Karttikeya Mangalam was flying from Geneva to New Deli when a person on his flight became ill because they left their insulin pen in the security section of the airport. The person, 30-year-old Tom from Amsterdam, is a Type 1 diabetic.
It'd been five hours since his last dose of insulin and his heath was starting to decline.
Thankfully, the doctor was also a diabetic and had his own pen-type insulin injector and a spare needle for Tom. The only problem was, the Dutchman's specific insulin cartridges were smaller than the ones that needed to fit into the medic's pen.
Realising the problem, the doctor ended up injecting Tom with different, longer-acting insulin, hoping that it would help stave off his problems for a while. It did not.
The flight attendant explained that the plan would have to make an emergency landing somewhere in the Afghanistan-Kazakhstan region due to a 'medical issue'. Tom's condition had deteriorated even further and time was not on their side.
This is where Mr Mangalam came to the rescue.
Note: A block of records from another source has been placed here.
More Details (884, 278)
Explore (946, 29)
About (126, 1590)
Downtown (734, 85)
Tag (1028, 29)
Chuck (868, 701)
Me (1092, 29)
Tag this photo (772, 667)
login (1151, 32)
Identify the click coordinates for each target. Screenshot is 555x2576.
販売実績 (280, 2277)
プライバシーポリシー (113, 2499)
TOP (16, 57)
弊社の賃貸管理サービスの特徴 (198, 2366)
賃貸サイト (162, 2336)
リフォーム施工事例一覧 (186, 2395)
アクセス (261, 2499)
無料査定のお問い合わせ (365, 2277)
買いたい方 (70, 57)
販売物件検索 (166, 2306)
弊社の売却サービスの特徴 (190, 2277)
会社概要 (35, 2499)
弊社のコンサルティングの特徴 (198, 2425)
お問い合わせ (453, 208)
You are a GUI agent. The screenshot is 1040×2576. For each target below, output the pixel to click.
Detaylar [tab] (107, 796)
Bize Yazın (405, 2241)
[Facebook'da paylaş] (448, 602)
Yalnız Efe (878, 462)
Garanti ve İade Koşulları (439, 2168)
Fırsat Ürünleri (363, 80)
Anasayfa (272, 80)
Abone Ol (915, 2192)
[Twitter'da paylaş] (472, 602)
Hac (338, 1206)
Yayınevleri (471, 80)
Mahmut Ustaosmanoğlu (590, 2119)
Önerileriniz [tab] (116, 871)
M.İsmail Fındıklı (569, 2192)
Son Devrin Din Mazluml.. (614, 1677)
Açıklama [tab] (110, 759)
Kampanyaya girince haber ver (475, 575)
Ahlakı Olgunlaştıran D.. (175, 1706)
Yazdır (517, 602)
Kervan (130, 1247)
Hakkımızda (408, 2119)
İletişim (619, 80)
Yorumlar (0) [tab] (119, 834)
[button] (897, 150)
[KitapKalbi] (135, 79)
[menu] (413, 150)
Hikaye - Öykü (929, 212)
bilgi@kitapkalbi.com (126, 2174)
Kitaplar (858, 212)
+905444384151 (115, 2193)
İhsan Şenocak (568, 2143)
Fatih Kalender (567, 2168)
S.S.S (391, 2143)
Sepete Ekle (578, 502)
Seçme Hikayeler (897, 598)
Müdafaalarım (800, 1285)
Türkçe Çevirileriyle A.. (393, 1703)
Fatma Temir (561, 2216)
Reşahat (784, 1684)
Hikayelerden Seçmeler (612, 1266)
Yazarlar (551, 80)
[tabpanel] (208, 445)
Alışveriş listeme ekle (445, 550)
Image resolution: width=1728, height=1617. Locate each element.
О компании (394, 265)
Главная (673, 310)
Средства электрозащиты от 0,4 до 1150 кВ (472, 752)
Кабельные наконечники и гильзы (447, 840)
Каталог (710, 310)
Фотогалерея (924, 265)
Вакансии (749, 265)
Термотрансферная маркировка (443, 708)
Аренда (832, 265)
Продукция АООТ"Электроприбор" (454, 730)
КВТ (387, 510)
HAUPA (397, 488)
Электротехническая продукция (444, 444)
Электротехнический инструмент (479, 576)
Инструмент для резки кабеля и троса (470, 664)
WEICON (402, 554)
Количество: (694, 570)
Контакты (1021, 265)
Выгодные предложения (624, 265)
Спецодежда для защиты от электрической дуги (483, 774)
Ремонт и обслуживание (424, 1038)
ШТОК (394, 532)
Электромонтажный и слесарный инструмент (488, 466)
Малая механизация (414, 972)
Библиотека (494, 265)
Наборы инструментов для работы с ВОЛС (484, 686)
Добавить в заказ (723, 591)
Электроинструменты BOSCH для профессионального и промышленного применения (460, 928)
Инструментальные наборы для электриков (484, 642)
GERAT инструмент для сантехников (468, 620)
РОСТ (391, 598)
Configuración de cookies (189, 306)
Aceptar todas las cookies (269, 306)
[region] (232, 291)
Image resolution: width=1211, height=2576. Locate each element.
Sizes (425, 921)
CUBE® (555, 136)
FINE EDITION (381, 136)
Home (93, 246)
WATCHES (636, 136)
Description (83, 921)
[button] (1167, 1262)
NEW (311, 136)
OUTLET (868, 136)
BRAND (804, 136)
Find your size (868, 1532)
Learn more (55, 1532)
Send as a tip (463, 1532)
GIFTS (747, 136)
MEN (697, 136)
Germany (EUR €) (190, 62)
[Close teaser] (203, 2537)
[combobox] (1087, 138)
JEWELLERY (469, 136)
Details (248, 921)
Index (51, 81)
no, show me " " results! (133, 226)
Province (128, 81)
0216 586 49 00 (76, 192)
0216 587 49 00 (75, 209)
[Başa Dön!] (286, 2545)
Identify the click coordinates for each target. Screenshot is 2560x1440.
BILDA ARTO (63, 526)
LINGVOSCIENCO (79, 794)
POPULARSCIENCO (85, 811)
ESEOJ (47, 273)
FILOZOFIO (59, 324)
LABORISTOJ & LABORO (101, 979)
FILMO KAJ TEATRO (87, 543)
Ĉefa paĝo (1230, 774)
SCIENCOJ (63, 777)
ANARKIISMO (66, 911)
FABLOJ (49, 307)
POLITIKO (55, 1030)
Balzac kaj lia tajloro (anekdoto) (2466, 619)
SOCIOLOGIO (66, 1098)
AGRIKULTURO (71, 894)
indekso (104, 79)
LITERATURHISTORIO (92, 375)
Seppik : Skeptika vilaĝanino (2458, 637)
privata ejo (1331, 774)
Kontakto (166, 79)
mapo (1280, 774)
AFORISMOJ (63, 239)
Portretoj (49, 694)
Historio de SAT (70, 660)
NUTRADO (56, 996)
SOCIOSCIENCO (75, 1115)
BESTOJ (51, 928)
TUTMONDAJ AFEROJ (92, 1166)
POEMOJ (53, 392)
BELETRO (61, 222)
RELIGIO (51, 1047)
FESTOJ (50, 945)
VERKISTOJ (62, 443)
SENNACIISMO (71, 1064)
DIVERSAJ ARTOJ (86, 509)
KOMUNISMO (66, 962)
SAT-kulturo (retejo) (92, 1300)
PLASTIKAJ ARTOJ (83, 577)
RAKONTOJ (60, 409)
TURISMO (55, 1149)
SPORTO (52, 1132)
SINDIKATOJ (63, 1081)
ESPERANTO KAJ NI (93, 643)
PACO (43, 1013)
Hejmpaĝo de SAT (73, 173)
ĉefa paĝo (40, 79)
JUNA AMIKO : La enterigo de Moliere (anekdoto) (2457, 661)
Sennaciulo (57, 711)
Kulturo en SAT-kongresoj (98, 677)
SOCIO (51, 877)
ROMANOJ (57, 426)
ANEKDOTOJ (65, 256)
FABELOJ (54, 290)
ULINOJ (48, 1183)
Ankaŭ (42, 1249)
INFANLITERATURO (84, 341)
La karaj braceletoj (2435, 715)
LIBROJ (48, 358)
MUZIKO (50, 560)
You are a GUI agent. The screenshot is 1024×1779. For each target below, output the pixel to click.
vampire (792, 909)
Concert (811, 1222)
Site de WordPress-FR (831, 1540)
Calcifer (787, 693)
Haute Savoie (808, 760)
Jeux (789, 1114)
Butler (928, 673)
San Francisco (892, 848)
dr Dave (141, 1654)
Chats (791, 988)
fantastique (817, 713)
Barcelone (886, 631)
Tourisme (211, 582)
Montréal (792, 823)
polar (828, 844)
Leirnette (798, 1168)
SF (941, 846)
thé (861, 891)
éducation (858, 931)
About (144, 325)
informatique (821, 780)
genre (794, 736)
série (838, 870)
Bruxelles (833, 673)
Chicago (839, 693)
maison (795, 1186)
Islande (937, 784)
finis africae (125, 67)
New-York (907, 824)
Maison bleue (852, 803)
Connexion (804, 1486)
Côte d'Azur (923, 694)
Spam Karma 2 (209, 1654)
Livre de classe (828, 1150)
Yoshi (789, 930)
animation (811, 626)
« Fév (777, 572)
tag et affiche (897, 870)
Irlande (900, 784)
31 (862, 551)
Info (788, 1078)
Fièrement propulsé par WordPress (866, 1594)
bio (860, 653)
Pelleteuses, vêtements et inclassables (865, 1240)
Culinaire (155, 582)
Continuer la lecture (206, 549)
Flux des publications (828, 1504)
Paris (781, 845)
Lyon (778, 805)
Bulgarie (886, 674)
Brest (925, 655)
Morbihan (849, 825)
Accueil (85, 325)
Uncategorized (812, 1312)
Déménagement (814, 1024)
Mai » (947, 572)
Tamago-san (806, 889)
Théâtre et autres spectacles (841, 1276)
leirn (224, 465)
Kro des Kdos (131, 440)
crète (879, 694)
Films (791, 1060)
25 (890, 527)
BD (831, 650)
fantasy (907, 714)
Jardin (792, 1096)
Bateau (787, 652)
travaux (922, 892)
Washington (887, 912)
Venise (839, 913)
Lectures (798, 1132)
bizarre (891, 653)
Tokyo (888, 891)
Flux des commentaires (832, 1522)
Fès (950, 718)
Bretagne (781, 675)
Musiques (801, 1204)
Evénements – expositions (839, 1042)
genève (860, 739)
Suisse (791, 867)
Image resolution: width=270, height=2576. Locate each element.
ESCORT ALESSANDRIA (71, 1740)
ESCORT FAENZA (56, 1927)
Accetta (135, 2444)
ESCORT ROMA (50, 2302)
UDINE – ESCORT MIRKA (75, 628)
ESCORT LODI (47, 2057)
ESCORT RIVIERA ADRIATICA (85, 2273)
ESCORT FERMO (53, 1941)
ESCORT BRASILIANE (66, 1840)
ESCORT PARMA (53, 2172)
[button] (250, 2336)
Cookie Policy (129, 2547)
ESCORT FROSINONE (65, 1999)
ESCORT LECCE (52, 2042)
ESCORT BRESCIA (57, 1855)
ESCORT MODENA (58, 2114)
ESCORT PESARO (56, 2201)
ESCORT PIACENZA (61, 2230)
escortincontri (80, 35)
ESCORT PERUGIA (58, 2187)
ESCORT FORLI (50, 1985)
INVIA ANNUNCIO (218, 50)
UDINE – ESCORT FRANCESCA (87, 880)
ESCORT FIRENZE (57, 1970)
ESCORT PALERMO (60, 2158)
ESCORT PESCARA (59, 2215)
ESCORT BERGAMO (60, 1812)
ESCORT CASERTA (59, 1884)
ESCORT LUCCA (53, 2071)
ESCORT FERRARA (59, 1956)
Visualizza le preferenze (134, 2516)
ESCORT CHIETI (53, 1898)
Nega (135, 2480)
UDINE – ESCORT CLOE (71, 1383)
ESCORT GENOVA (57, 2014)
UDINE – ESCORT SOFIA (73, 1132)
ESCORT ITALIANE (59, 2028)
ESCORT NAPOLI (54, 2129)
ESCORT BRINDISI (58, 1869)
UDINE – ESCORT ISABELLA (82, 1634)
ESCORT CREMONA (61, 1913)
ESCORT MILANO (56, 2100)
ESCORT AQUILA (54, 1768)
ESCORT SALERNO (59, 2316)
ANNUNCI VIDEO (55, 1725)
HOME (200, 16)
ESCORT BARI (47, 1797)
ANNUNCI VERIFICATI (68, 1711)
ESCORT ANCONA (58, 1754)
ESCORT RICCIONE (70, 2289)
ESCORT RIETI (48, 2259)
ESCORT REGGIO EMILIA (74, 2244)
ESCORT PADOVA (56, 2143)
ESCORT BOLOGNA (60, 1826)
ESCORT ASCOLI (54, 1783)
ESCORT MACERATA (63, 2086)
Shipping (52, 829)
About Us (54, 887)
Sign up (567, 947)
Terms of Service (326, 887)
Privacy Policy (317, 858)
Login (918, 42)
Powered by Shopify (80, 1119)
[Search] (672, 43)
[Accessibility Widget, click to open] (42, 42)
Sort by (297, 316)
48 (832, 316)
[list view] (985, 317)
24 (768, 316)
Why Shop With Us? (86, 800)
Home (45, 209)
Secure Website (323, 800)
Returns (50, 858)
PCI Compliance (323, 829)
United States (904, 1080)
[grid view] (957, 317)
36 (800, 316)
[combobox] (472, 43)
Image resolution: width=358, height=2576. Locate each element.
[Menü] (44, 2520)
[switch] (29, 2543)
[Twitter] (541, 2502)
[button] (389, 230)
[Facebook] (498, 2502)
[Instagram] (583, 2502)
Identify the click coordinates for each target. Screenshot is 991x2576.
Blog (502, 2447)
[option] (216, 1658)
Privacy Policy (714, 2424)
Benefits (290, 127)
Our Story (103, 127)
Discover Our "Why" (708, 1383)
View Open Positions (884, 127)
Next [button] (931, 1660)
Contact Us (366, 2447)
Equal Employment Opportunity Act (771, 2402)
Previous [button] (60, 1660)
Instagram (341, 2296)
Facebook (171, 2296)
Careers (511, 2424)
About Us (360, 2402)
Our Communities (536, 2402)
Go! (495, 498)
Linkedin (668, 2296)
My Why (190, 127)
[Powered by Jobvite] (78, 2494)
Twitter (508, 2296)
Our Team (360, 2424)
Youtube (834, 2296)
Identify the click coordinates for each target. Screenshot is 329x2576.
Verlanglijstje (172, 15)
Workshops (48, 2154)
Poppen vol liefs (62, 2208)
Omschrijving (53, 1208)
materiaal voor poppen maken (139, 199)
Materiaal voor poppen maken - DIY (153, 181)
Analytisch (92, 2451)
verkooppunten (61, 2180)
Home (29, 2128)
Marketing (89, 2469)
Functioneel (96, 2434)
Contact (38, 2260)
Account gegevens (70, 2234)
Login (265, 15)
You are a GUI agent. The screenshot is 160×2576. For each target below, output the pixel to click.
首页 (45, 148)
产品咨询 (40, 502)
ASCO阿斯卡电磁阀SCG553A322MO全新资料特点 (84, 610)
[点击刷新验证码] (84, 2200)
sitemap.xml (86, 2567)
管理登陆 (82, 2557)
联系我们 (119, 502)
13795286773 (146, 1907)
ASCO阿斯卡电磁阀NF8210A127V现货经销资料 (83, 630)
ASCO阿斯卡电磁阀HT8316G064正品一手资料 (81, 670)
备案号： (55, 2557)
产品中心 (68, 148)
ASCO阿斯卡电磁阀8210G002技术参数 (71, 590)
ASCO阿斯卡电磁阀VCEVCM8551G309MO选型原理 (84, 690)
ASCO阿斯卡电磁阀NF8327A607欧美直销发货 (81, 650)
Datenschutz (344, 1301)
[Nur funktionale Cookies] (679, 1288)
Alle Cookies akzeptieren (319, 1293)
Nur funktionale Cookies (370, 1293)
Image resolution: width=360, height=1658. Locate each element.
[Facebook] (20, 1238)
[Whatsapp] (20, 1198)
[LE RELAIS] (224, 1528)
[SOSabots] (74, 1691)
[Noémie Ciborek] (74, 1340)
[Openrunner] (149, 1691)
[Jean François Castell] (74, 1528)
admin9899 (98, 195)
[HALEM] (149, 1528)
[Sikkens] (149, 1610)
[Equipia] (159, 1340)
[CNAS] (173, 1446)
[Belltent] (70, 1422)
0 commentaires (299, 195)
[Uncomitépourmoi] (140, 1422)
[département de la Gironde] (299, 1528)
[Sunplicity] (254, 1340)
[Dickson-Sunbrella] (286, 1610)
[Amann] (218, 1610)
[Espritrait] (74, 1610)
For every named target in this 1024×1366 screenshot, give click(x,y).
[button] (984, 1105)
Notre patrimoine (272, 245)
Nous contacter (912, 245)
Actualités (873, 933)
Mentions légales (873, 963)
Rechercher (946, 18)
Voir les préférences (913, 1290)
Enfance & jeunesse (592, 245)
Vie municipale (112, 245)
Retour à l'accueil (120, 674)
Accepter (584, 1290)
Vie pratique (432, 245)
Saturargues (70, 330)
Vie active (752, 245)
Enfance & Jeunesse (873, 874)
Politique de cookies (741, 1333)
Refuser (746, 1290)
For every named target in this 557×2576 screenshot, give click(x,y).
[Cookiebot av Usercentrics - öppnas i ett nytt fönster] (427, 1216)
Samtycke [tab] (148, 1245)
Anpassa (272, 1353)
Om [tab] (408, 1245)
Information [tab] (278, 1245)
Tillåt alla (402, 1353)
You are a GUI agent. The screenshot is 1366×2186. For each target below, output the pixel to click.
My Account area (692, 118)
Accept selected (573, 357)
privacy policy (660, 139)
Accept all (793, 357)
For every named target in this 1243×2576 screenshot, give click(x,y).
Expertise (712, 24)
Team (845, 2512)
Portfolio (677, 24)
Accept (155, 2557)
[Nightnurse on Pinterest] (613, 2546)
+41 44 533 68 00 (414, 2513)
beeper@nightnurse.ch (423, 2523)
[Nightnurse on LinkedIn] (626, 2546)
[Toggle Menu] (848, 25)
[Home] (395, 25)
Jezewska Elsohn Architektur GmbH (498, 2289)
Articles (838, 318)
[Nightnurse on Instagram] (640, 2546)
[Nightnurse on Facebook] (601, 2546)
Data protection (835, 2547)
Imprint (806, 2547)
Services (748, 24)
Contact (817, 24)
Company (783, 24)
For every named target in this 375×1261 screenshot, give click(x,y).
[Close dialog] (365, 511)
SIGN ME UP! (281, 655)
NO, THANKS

He went back to Tom and the doctor and asked if there was anything he could do to help. The medic explained that when he tried to administer Tom's own insulin using the pen, the needle wouldn't move the way it was supposed to.
Writing in a blog post, he said: "Wondering what went wrong and trying to help, I asked the doctor to give me this insulin pen to check what has changed since it was working just fine an hour ago. Also, I requested the air hostess to let me access the premium Wi-Fi available on the plane to check on the pen's manual online
"I looked up the manual and found a large engineering drawing style diagram showing how every part fits with each other.
"I started to methodically open the pen all the while counting the parts that I have accessed while doing so. I realised that somehow there were only 12 parts in it now while the diagram clearly showed 13 different parts.
"On cross-checking I realised that it was missing a spring that coiled before the cartridge and
was essential to transfer the push motion from the back to the needle in front. To troubleshoot this, I searched around Thomas' seat and in the aisle area nearby to find the spring but in vain."
Karttikeya asked the air hostess for a range of pens in order to find a spring, and, lo and behold, he found one that fit.
The engineer student reassembled the pen and the correct insulin was injected. The emergency landing was cancelled and Mr Mangalam went with Tom to the hospital to get a new pump.
He added: "This incident has made me realise the importance of the basic engineering skills we are taught in our freshman year here.
"I think saving a man's life is more than what anyone could ever imagine to achieve from the basic
engineering knowledge endowed in that year."